WHAT THE TASK REQUIRES
Rewrite as a numbered list, skipping any blank lines, the part that opens with the line containing "You are a computer-use" and closes with the line containing "point(904,27)". Omit the pictures from your answer.

RECORDS FOR THE EXERCISE
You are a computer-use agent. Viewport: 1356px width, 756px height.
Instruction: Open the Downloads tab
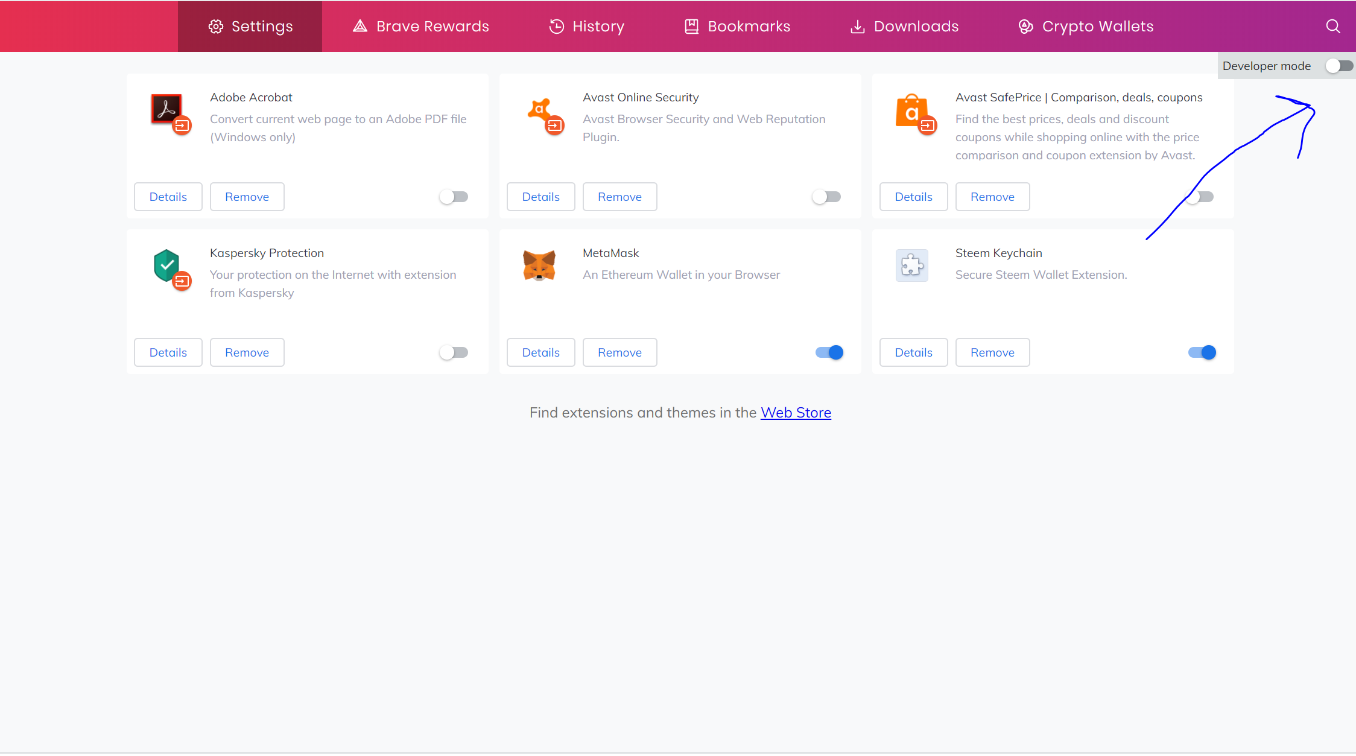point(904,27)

...

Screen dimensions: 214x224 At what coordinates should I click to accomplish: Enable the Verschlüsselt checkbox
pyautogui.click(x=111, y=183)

EXERCISE RESULT
1. You are a computer-use agent. Viewport: 1356px width, 756px height.
2. Instruction: Open the Downloads tab
3. point(904,27)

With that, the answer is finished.